The Sea Change report makes it clear that unless we phase out North Sea Oil and Gas the UK will produce far more green house gas emissions than is compatible with restricting global temperature rise to 1.5 degrees. But we have a huge challenge; the big energy companies are still committed to maximising extraction of oil and gas and so are the Holyrood and Westminster governments. Just a year ago when the discovery of new oil and gas reserves east of Aberdeen was announced energy Minister Paul Wheelhouse highlighted,
the significant potential for oil and gas which still exists beneath Scotland’s waters.
Scotland’s offshore oil and gas industry has an important role to play with up to 20 billion barrels of oil equivalent remaining under the North Sea and in the wider basin and discoveries such as this help to support security of supply as we make the transition to a low carbon energy system.
Just this week the Africa summit in London ended with the Westminster Government pledging £2 billion to projects concerned with fossil fuel extraction.
From the outset North Sea has been a bonanza for the oil companies. Nigel Lawson, now a prominent climate change denier, was Chancellor of the Exchequer in 1986 and said then
the whole outstanding success of the North Sea is based on the fact that it is the freest petroleum province in the world
He meant of course almost complete freedom for the oil companies – few if any benefits accrued to society as a whole and even centres of the industry like Aberdeen were then, and remain, centres of acute inequality.

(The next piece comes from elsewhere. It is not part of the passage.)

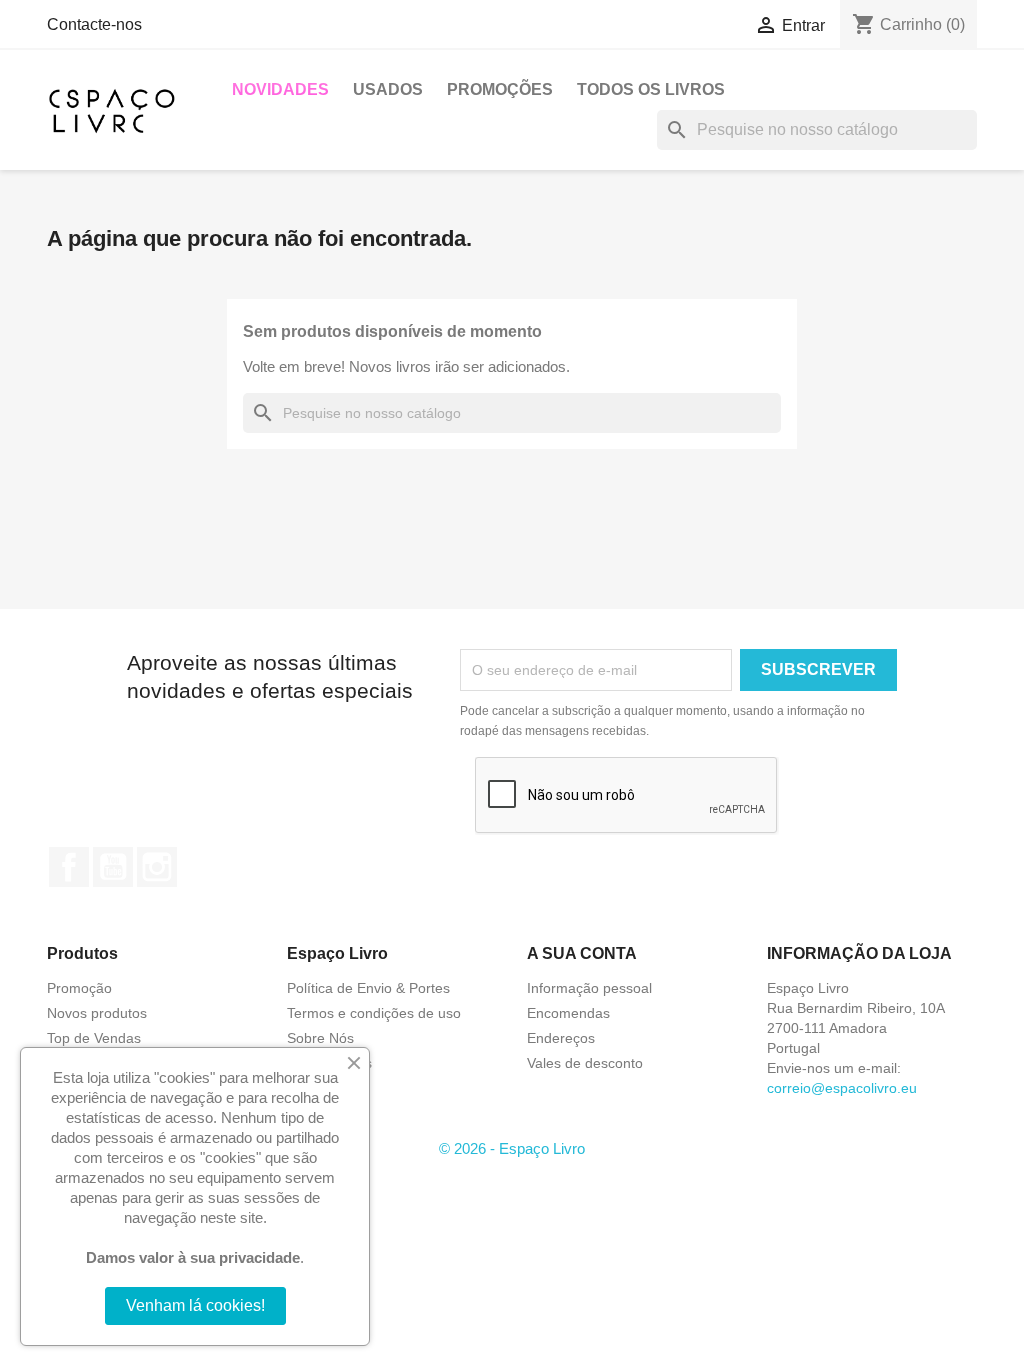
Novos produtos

So we need a rapid phasing out of North sea Oil and Gas. How can we overcome the powerful vested interests that oppose this and at the same time protect the lives and livelihoods of the workers in the industry. Theer is no evidence that the private sector can lead such a transition. The public sector has to take the initiative – and in Scotland that means a much more ambitious role for a state energy company and the new national investment bank. However, for this to happen we need a powerful movement of movements that has deep roots throughout Scotland.
To grow the movement and force the pace of change clarity of ideas is essential. We don’t have all the answers but the core issues around climate jobs and just transition are clear. So we need to patiently and persistently explain why hydrocarbons need to stay in the ground, why we need zero carbon, why the counter proposals from the industry are a dangerous diversion and how a just transition would have a positive impact on working people.
Reaching the audience we need goes hand in hand with maximising pressure on the energy corporations and local and national government. Much of this will be through all kinds of direct action. There have been some brilliant examples already but we need much more.
Direct action is necessary but not enough. The power to force a transition can only come from a mass movement and to build the movement we need to win hearts and minds. This means reaching out into unions, communities and community organisations with a vision of just transition that goes beyond simply defending existing jobs and embraces practical steps that have direct and understandable benefits for working class people across Scotland and beyond. We need win people to a positive vision of transition, but more than that we need to win them to be active agents in the transition: part of a movement of rebels, not just on the streets, but in workplaces and communities. So as we plan actions we always need to think about how to reach new audiences – through stalls, street leafleting, public and workplace meetings and patient door to door leafleting debate and discussion. It may be that some of those who work in the industry will be the last to be convinced (although that’s not inevitable – our opponents are the same corporations that drive down their wages and conditions and play fast and loose with health and safety). But if they are unconvinced we need to aim for a situation where climate justice is common sense to millions and where the people that oil workers meet in the pub, out shopping, their kids and relatives, are all won to the need for transition.
With the COP being held in Glasgow this year we have a huge opportunity to build outwards and take a massive step forward in creating a campaign for transition that is unstoppable.